#### What needs to be done
In the listing below, locate the line that contains "Task: Enable the" and the line that contains "Given: Click the Return percentage icon". Restate word for word those two lines and every line between them, and nothing else.

※

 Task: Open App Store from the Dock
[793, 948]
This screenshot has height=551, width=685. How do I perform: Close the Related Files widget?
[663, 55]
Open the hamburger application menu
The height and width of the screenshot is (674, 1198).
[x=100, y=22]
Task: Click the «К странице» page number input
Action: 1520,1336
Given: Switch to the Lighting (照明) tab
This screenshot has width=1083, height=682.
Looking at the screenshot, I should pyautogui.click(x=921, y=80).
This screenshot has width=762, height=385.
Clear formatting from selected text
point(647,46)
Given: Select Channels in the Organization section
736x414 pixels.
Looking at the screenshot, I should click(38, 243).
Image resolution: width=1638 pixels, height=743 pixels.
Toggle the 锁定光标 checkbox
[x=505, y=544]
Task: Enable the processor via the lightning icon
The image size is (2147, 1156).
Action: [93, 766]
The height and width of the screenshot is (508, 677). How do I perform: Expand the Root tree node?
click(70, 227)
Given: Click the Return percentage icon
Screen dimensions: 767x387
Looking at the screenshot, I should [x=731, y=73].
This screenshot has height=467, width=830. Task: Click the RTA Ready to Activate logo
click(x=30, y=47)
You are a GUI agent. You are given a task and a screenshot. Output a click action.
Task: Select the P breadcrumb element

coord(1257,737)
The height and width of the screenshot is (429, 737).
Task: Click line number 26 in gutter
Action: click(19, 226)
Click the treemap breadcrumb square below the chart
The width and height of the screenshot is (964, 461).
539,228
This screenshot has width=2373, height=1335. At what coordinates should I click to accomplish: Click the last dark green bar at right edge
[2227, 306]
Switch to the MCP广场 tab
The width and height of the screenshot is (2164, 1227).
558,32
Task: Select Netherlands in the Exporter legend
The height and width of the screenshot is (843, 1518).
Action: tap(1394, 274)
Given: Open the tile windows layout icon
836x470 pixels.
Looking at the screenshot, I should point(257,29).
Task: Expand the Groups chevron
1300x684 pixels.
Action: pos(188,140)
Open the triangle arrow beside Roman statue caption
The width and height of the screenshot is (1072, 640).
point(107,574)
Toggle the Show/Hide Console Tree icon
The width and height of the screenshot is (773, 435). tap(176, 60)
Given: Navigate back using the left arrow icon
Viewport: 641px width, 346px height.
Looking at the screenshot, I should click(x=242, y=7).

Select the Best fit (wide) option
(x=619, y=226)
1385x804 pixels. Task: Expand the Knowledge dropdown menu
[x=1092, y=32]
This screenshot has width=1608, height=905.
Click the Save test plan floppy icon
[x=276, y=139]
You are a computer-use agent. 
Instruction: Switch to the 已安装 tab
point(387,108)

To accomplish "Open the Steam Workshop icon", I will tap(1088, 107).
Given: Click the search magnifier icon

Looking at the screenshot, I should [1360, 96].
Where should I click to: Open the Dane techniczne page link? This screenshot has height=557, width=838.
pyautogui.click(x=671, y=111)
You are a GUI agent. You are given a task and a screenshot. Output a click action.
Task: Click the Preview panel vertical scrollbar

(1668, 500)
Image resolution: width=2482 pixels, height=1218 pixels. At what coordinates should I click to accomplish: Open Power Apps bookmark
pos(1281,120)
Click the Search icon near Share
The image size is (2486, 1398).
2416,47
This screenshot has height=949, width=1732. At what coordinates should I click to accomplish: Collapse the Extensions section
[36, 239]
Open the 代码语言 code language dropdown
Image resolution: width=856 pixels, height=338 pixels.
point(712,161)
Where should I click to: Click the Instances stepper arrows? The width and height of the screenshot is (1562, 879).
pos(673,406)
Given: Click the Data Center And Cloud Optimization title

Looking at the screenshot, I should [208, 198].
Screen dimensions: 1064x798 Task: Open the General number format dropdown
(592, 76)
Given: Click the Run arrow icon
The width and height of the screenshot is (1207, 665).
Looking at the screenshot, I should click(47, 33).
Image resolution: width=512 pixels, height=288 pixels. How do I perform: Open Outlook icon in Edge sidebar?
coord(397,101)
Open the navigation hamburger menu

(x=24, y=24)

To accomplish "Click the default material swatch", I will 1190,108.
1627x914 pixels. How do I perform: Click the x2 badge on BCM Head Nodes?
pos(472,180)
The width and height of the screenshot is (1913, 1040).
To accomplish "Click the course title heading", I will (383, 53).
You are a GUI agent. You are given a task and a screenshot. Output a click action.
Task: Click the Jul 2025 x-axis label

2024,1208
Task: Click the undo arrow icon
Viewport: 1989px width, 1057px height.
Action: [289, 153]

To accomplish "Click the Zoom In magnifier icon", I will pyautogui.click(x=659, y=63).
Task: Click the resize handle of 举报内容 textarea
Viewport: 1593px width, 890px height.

※

#### Answer space
Task: Enable the processor via the lightning icon
The image size is (2147, 1156).
Action: [93, 766]
The height and width of the screenshot is (508, 677). How do I perform: Expand the Root tree node?
click(70, 227)
Given: Click the Return percentage icon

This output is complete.